Further, swing ahead. After a couple of decades the women looked for men who were not in any way, shape or form intimidated to applaud her success and openly express his sensitivity and/or emotional side. Men seemingly did not understand that this meant he must be sensitive to her needs: nurturing, non-violent, family-oriented, emotional and able to express his feelings.
Since the man had no idea or clue as to what the woman wanted, he erroneously sought to fulfill her request through external appearances; Black men resorted to wearing women's hairstyles and one earring. Men might have felt that this bold move proved their masculinity was not threatened by expressing a feminine side. Now to keep other males from mistaking him for being genuinely feminine, he escalated his level of violence against society, then proclaimed to be a thug, with tattoos to prove it, and was not to be mistaken for a compassionate human being.
Black male masquerade is not a creation of the current generation, this tradition solidified by their fathers and grandfathers, in addition to being mired in patriarchal thinking. Unfortunately, some men are now so dependent that they actively seek women to take care of them, and more unfortunately, many women bask in the role of male pampering. A few decades ago, Black men wore processed hair, slept in rollers, and occasionally wore a woman's headscarf around their head, and flaunted manicured fingernails.

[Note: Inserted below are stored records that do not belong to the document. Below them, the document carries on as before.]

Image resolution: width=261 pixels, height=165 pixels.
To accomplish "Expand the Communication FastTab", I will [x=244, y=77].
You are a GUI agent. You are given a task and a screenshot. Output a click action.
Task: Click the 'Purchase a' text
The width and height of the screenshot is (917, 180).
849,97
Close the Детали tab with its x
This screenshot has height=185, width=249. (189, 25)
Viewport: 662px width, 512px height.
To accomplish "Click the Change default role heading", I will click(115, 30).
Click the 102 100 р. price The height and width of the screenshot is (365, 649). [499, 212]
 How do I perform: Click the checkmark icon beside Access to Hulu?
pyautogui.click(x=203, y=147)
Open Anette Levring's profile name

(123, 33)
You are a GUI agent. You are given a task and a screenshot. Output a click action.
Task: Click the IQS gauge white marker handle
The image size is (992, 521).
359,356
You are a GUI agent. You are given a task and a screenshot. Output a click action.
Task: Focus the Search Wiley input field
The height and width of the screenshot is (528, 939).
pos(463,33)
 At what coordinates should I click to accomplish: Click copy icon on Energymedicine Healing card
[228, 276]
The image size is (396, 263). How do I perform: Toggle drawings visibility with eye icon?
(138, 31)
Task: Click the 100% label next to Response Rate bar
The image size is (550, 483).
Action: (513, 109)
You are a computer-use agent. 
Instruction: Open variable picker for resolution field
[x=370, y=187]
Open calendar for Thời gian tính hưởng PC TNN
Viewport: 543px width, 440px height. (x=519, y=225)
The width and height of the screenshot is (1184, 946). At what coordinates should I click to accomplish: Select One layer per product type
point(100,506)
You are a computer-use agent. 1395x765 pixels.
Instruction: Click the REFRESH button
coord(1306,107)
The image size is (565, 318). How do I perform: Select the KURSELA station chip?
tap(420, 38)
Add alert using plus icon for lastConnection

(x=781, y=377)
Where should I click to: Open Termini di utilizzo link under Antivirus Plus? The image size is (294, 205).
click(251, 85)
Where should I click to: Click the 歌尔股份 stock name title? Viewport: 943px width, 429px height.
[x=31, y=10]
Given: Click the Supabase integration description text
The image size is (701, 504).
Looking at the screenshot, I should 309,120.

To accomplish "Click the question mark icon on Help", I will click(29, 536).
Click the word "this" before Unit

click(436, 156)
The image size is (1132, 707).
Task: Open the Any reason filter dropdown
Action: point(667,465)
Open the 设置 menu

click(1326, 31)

The feminine appearance and dependent attitudes of men today are somewhat understandable; they broadcast their secure manhood.
Even little boys express their undeveloped masculinity through femininity. The problem, in my opinion, is that too many Black men have stayed too long at the masquerade ball and truly crossed over. Due to certain patterns currently existing in our society women can no longer tell a real man in earrings who is merely expressing his sensitivity and secure manhood from a real bisexual or misguided thug. When you are a man and truly masculine there is no need to prove it, you know it, be it and show it in the appropriate manner.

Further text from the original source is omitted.